The sharp rise in US inflation in 2021 may or may not be transitory, but history reminds that the numbers to date aren’t unusual.
A popular way to present the runup in pricing pressure is to use rolling one-year changes. Nothing wrong with that, but like every choice for analyzing data there’s an embedded bias. For rolling data, the bias is to highlight recent data, which in this case emphasizes the extreme shift of late.

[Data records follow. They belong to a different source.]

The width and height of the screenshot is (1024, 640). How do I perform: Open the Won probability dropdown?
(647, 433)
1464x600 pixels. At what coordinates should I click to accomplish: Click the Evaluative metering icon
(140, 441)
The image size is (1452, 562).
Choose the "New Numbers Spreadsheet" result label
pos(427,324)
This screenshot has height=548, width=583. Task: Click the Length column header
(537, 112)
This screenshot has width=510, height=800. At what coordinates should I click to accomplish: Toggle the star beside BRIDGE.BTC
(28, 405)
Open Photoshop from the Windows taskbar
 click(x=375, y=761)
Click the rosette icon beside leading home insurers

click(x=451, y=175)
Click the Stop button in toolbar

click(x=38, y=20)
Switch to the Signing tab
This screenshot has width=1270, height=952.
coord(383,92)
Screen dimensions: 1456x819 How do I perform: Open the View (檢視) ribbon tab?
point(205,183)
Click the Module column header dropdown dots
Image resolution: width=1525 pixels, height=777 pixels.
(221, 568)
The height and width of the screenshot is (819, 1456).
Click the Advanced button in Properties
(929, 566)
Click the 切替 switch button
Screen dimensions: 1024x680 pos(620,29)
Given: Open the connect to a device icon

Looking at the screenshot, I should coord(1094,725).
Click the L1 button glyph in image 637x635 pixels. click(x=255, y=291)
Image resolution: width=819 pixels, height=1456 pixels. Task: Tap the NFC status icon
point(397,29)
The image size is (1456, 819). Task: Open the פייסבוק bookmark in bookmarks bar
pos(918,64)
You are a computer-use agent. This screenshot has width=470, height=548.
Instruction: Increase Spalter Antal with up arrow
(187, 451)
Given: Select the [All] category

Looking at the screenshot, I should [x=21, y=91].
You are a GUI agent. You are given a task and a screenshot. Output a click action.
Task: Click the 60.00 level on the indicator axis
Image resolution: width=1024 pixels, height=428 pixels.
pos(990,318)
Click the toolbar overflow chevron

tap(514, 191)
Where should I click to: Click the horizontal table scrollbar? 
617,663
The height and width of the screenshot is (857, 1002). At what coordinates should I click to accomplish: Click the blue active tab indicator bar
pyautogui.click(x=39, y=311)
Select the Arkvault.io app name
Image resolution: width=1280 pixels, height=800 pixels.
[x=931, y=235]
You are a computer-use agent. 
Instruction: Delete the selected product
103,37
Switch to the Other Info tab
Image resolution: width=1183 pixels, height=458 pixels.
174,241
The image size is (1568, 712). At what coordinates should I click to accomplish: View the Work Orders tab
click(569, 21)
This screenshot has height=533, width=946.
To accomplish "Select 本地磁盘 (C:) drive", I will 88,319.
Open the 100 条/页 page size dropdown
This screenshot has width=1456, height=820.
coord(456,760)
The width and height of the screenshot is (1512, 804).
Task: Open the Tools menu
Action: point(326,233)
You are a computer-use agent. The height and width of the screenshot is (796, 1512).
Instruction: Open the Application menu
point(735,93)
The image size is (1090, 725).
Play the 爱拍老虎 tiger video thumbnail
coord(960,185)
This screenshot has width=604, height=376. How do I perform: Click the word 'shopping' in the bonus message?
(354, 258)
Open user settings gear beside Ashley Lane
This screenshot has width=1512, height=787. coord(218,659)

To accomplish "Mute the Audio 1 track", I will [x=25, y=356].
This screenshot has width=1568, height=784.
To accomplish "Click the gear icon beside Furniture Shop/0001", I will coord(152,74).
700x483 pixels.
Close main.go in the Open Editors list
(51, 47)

From this perspective, it’s clear that inflation has turned sharply higher and the shift looks like an upside outlier in the extreme vs. the past decade. End of story? Not quite. If we re-run the data using levels, the data is shown in a different, and arguably superior context.
The next chart presents the evolution of the headline Consumer Price Index since the start of each economic expansion in the past 50 years. As you can see, the current rebound in pricing pressure isn’t unprecedented. Although the inflationary pressure of late (red line) is the strongest in recent history, it trails the inflation run in the expansion of the 1970s and the short-lived growth spurt of 1980-1981 (the two lines that run above the red line).

Looking at core CPI, which strips out food and energy prices, offers a clearer measure of inflation’s trend. On this basis, the case for seeing the latest pop as middling is a bit more convincing.

Jurrien Timmer, director of Global Macro at Fidelity, offers a much longer comparison – starting in 1871 – and finds a similar result, namely, the current run of inflation is middling.

The charts above don’t negate the inflation risk that’s currently bubbling, but showing the trend in levels reminds that the inflation surge of late isn’t forging a new precedent. That doesn’t mean that the risk is low. But looking at the number through this lens provides another lens for deciding if the transitory narrative is still relevant.